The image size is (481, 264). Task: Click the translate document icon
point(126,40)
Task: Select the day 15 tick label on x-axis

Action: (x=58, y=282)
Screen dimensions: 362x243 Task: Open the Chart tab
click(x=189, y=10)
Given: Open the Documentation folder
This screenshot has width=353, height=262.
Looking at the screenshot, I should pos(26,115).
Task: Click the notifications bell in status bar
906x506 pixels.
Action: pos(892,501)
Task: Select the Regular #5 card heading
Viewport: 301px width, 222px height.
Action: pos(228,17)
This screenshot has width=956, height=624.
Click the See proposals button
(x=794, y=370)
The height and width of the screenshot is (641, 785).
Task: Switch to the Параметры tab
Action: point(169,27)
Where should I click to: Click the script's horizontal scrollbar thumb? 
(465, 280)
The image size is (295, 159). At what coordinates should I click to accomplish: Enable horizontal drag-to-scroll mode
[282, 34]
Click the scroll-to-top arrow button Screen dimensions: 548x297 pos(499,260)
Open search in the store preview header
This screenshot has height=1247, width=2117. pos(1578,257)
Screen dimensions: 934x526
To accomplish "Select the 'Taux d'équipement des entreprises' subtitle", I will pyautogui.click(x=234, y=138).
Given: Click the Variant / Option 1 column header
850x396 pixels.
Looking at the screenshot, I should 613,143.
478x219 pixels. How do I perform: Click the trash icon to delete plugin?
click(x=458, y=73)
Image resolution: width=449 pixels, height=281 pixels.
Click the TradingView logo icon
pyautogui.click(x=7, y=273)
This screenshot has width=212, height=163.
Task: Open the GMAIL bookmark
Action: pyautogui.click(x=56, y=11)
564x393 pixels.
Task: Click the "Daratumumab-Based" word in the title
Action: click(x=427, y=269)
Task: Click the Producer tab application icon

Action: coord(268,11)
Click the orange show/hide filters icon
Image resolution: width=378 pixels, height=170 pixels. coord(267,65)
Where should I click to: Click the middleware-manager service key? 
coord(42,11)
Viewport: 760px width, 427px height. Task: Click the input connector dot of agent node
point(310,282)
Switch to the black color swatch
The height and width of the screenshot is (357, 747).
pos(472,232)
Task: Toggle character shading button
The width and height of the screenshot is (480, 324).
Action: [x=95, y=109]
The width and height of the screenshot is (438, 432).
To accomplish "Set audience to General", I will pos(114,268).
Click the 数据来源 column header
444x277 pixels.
━━━
### Problem to solve
Please copy the listing word for word, starting with its first line and going on through the line with "Click the scroll-to-top".

### Worked solution
The image size is (481, 264). Task: Click the translate document icon
point(126,40)
Task: Select the day 15 tick label on x-axis

Action: (x=58, y=282)
Screen dimensions: 362x243 Task: Open the Chart tab
click(x=189, y=10)
Given: Open the Documentation folder
This screenshot has width=353, height=262.
Looking at the screenshot, I should pos(26,115).
Task: Click the notifications bell in status bar
906x506 pixels.
Action: pos(892,501)
Task: Select the Regular #5 card heading
Viewport: 301px width, 222px height.
Action: pos(228,17)
This screenshot has width=956, height=624.
Click the See proposals button
(x=794, y=370)
The height and width of the screenshot is (641, 785).
Task: Switch to the Параметры tab
Action: point(169,27)
Where should I click to: Click the script's horizontal scrollbar thumb? 
(465, 280)
The image size is (295, 159). At what coordinates should I click to accomplish: Enable horizontal drag-to-scroll mode
[282, 34]
Click the scroll-to-top arrow button Screen dimensions: 548x297 pos(499,260)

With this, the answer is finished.